Letting the Arbitrator Decide Unconscionability

The following post comes from Karen Halverson Cross at John Marshall Law School in Chicago.  Karen participated in the Works in Progress Conference last fall and this is the very timely paper following from it.

My paper, ”Letting the Arbitrator Decide?  Unconscionability and the Allocation of Authority between Courts and Arbitrators,” addresses a topic that soon will be reviewed by the Supreme Court in Rent-A-Center v.

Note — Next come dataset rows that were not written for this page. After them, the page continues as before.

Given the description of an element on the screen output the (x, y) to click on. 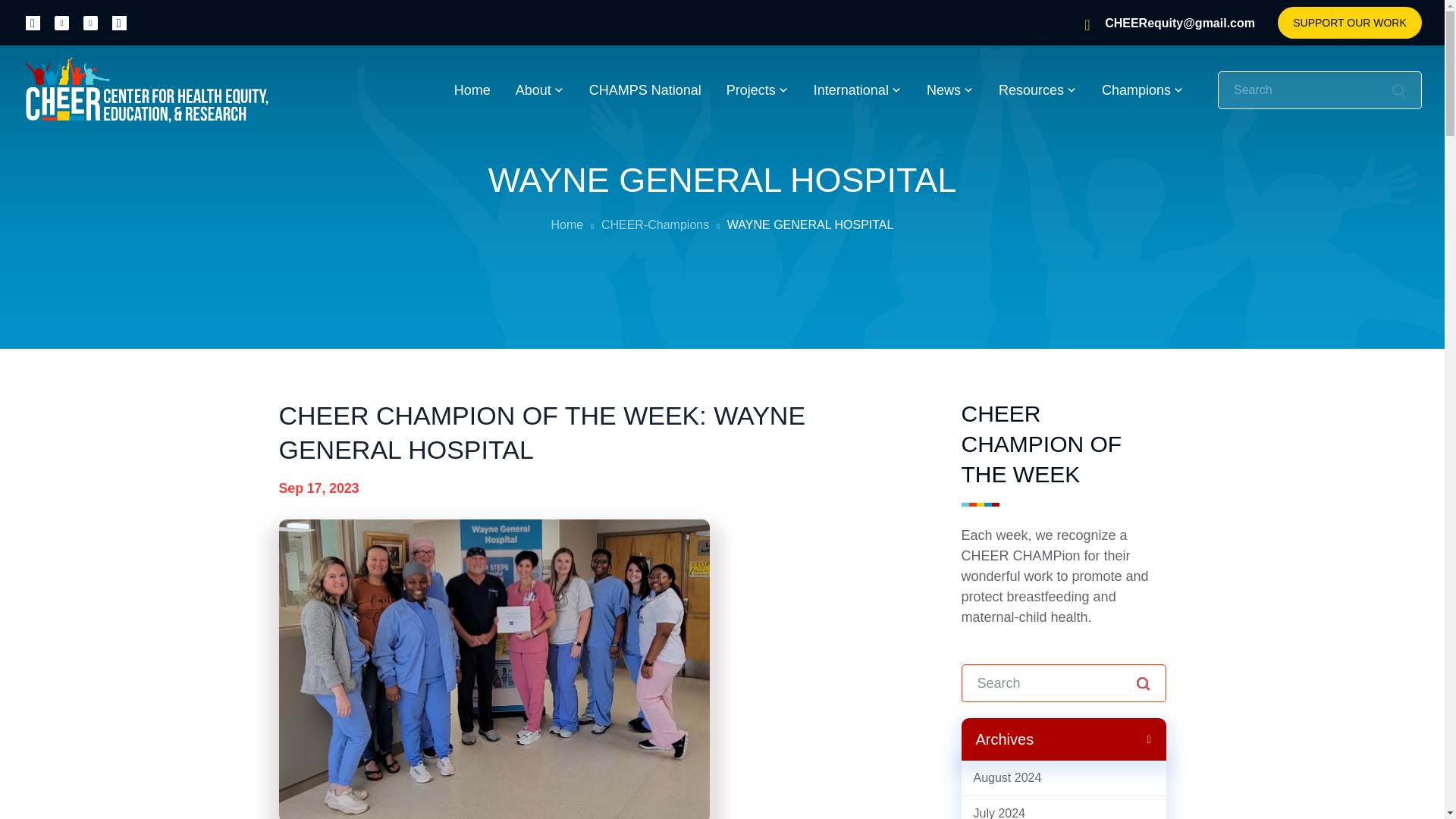
instagram (61, 22)
CHAMPS National (645, 90)
Search (1398, 90)
Search (1398, 90)
Search (1142, 684)
facebook (33, 22)
twitter (89, 22)
News (950, 90)
SUPPORT OUR WORK (1350, 22)
Search (1142, 684)
Given the description of an element on the screen output the (x, y) to click on. 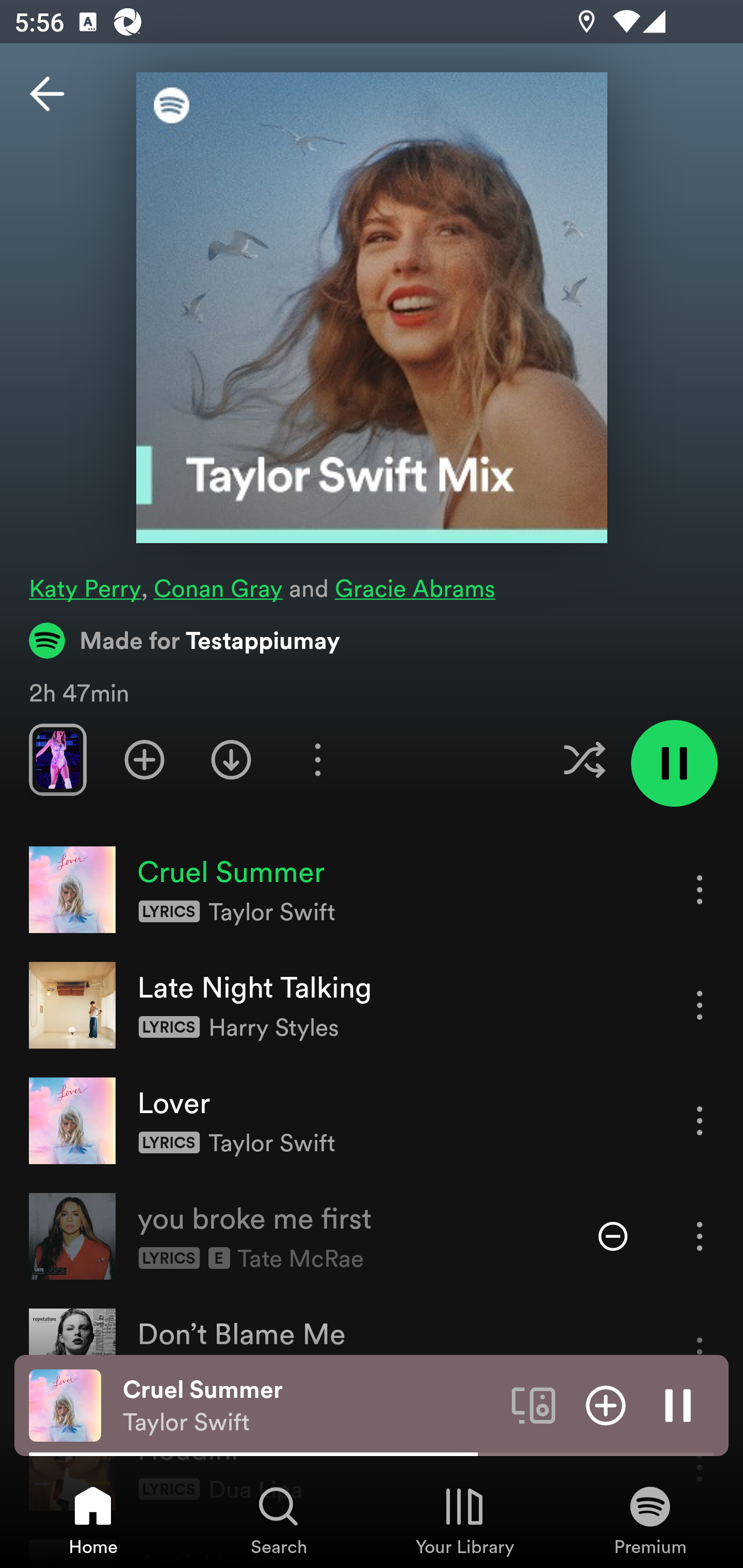
Back (46, 93)
Made for Testappiumay (184, 640)
Add playlist to Your Library (144, 759)
Download (230, 759)
More options for playlist Taylor Swift Mix (317, 759)
Enable shuffle for this playlist (583, 759)
Pause playlist (674, 763)
More options for song Cruel Summer (699, 889)
More options for song Late Night Talking (699, 1004)
More options for song Lover (699, 1120)
Allow to play this song (612, 1236)
More options for song you broke me first (699, 1236)
Cruel Summer Taylor Swift (309, 1405)
The cover art of the currently playing track (64, 1404)
Connect to a device. Opens the devices menu (533, 1404)
Add item (605, 1404)
Pause (677, 1404)
Home, Tab 1 of 4 Home Home (92, 1519)
Search, Tab 2 of 4 Search Search (278, 1519)
Your Library, Tab 3 of 4 Your Library Your Library (464, 1519)
Premium, Tab 4 of 4 Premium Premium (650, 1519)
Given the description of an element on the screen output the (x, y) to click on. 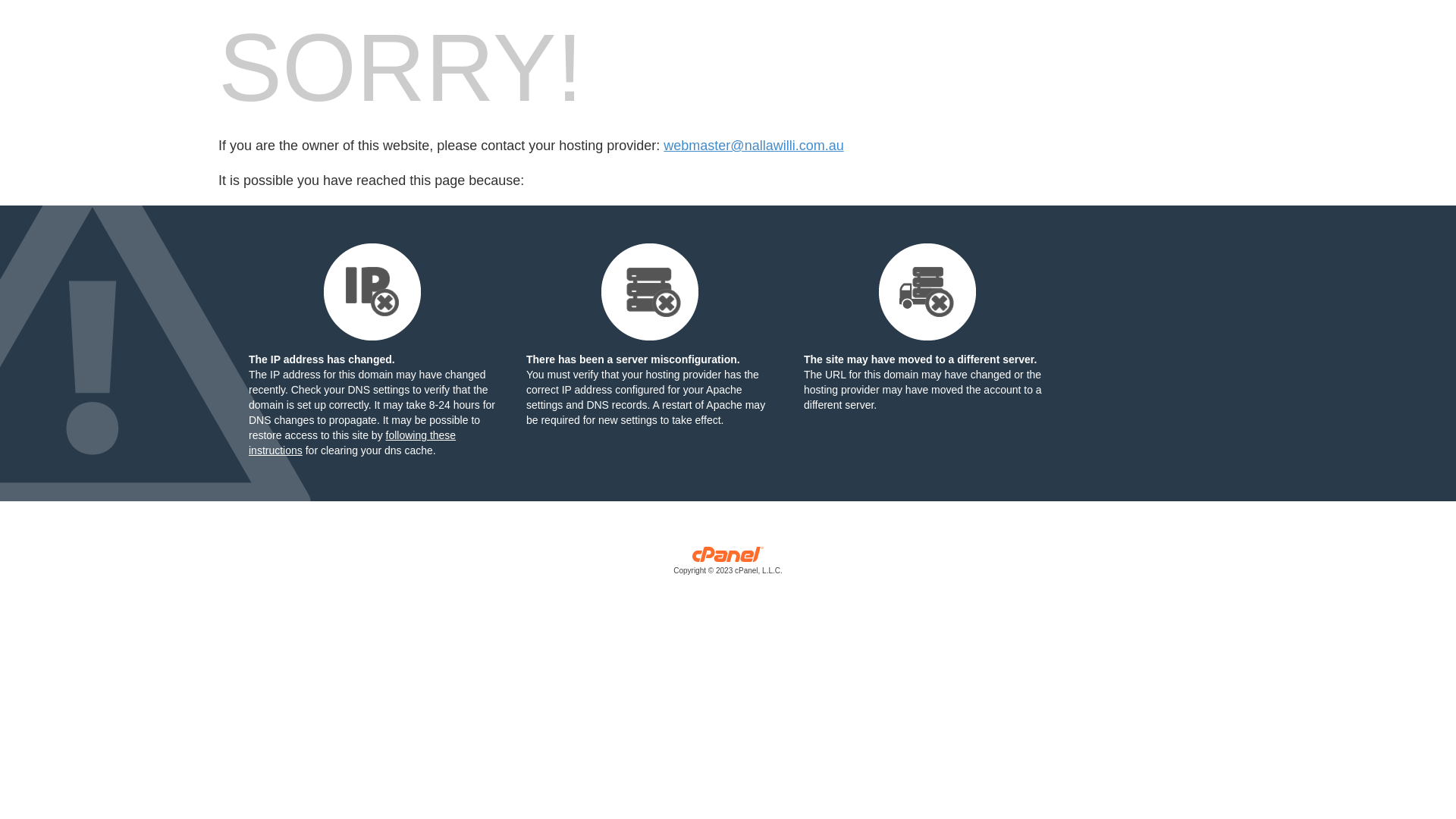
following these instructions Element type: text (351, 442)
webmaster@nallawilli.com.au Element type: text (753, 145)
Given the description of an element on the screen output the (x, y) to click on. 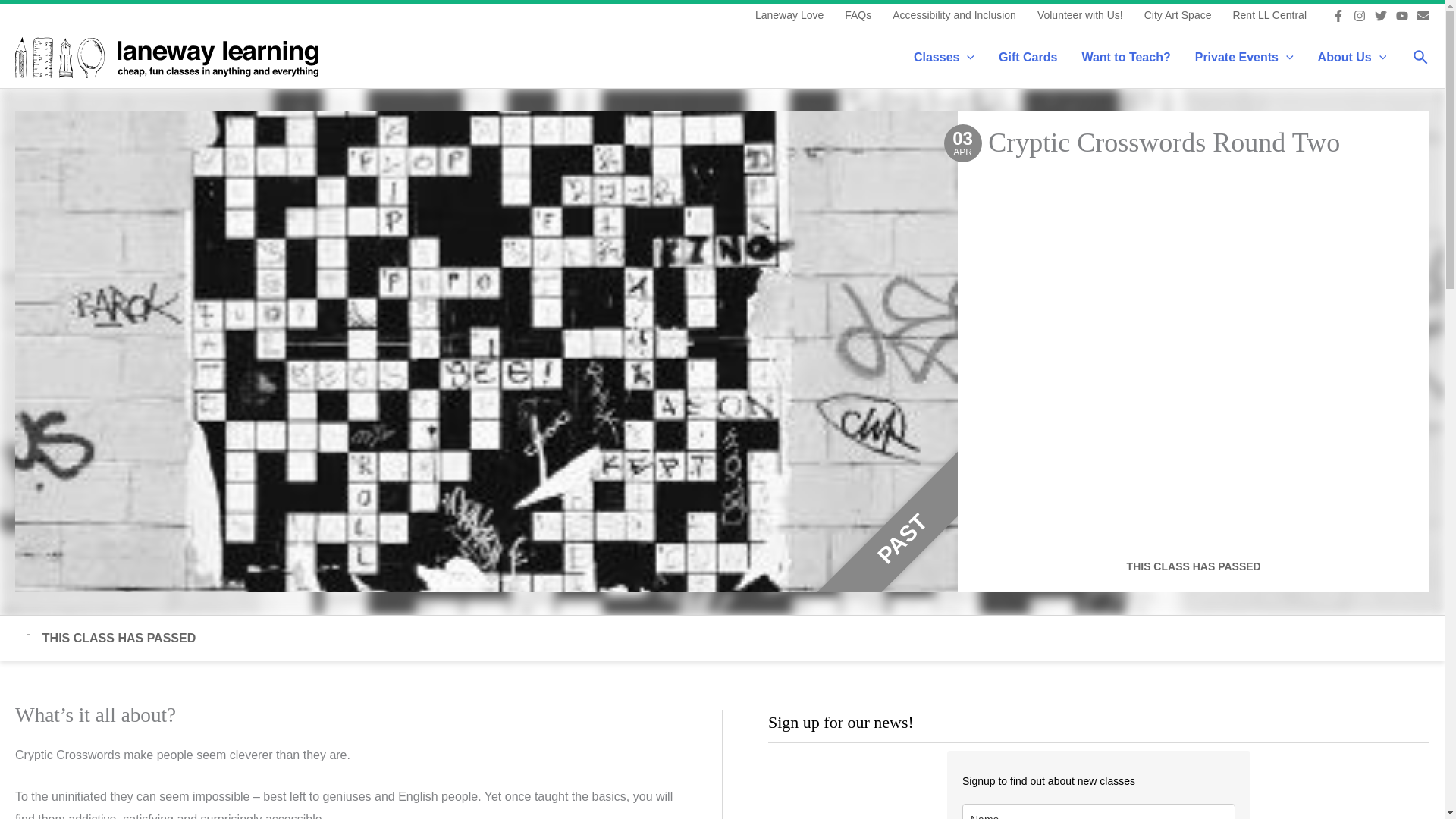
Gift Cards (1027, 57)
Classes (944, 57)
FAQs (858, 15)
Laneway Love (789, 15)
Private Events (1244, 57)
Accessibility and Inclusion (954, 15)
Rent LL Central (1269, 15)
Volunteer with Us! (1080, 15)
Want to Teach? (1125, 57)
City Art Space (1178, 15)
Given the description of an element on the screen output the (x, y) to click on. 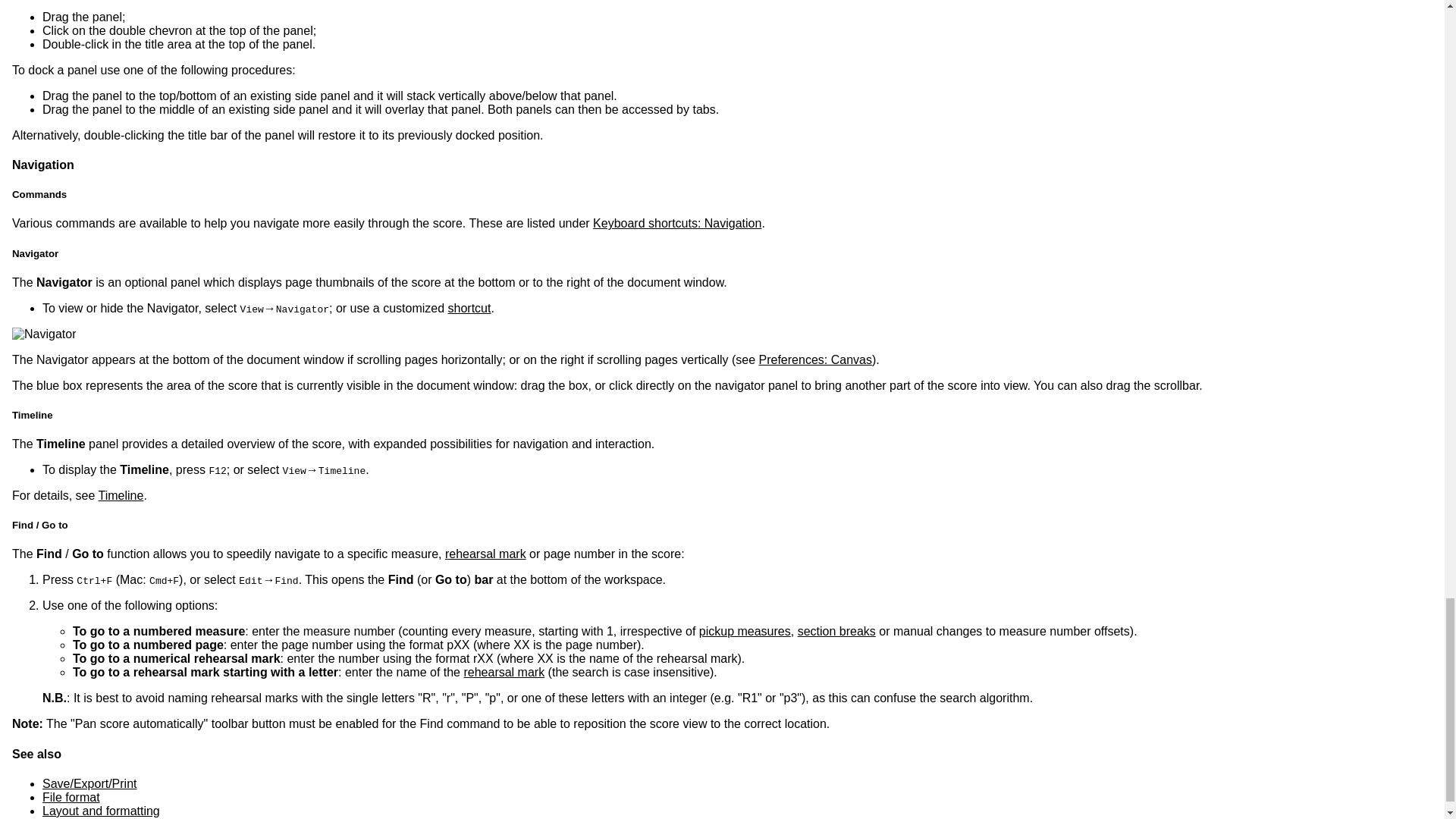
rehearsal mark (485, 553)
Preferences: Canvas (815, 359)
section breaks (836, 631)
Layout and formatting (101, 810)
rehearsal mark (503, 671)
Keyboard shortcuts: Navigation (676, 223)
Timeline (121, 495)
pickup measures (744, 631)
Navigator (43, 334)
File format (71, 797)
shortcut (470, 308)
Given the description of an element on the screen output the (x, y) to click on. 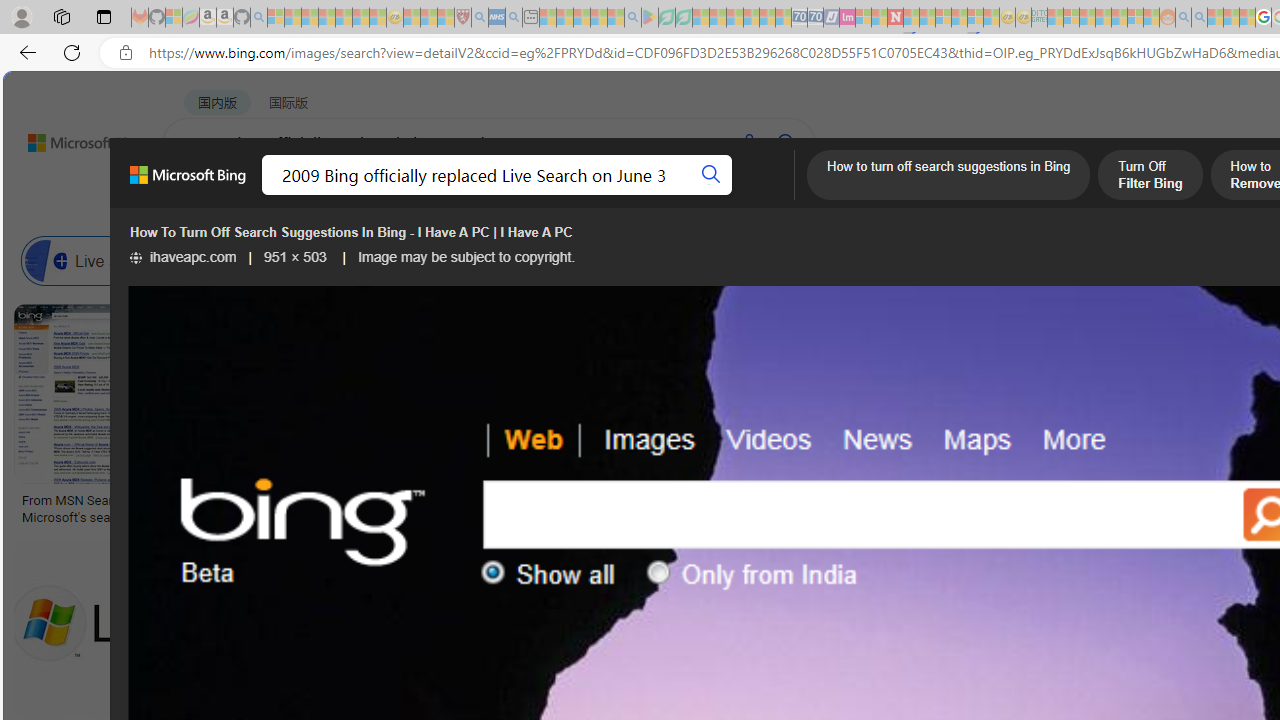
Bing Voice Search (275, 260)
utah sues federal government - Search - Sleeping (513, 17)
Dropdown Menu (793, 195)
ihaveapc.com (183, 257)
Bing Ai Search Engine Powered (943, 260)
Given the description of an element on the screen output the (x, y) to click on. 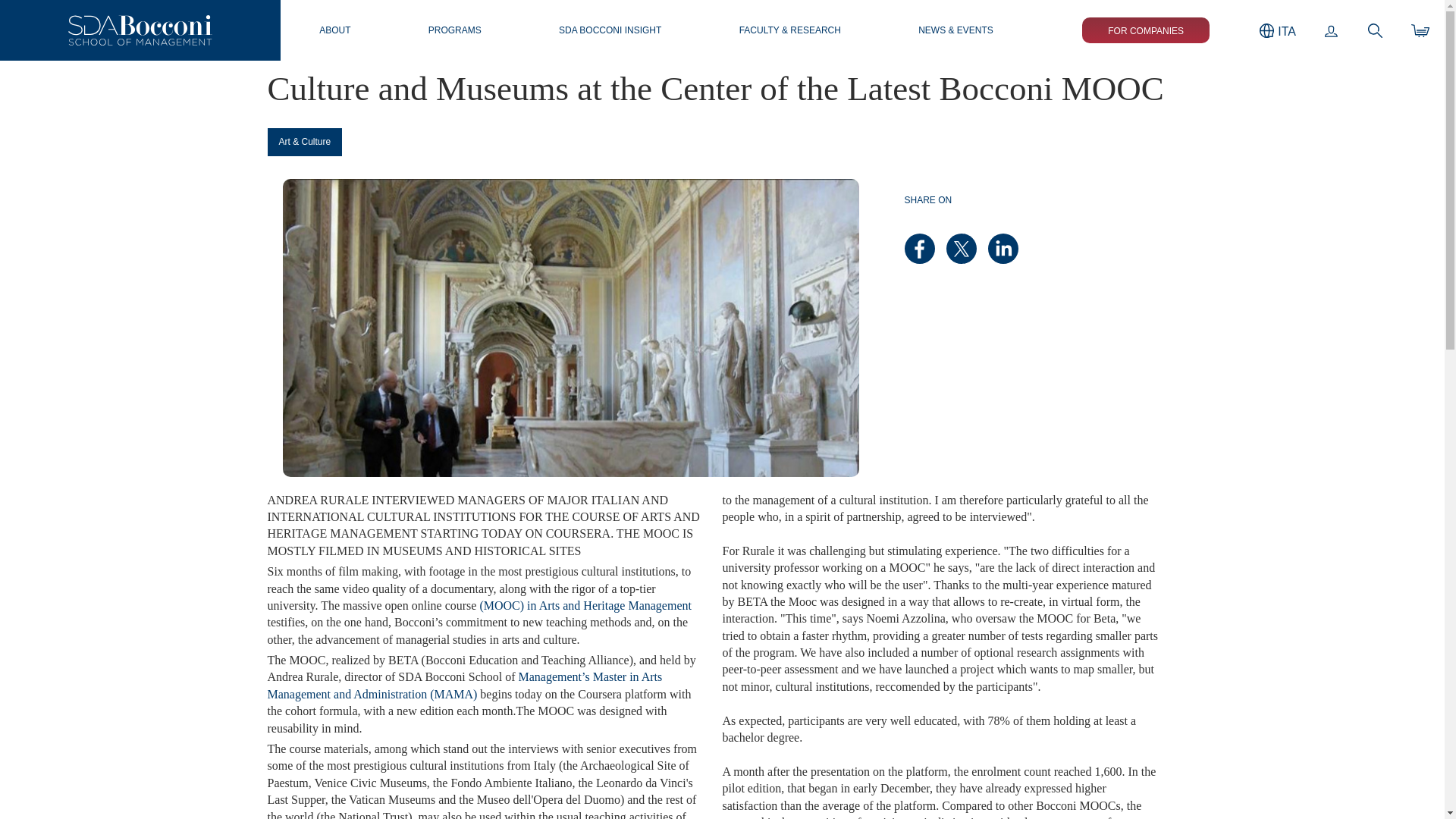
ABOUT (334, 30)
SDA BOCCONI INSIGHT (609, 30)
PROGRAMS (454, 30)
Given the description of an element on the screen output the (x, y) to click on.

Jackson:  whether language in a standard form arbitration clause is effective to vest in the arbitrator the authority to rule on whether that arbitration agreement is unconscionable.  The paper argues that the Supreme Court should interpret the dictum in its previous First Options decision much more narrowly than it has been interpreted by the lower courts.  More generally, the paper also discusses a broader tendency in the case law to allocate to the arbitrator initial authority to rule on unconscionability challenges, and compares the U.S. approach to that of other developed countries.  The paper is available at :  http://ssrn.com/abstract=1552966.

2 thoughts on “Letting the Arbitrator Decide Unconscionability”

  1. This reminds me of the issue in constitutional law of whether the constitution itself can be unconstitutional. In Germany and India, the answer is yes. In the United States, the answer is no.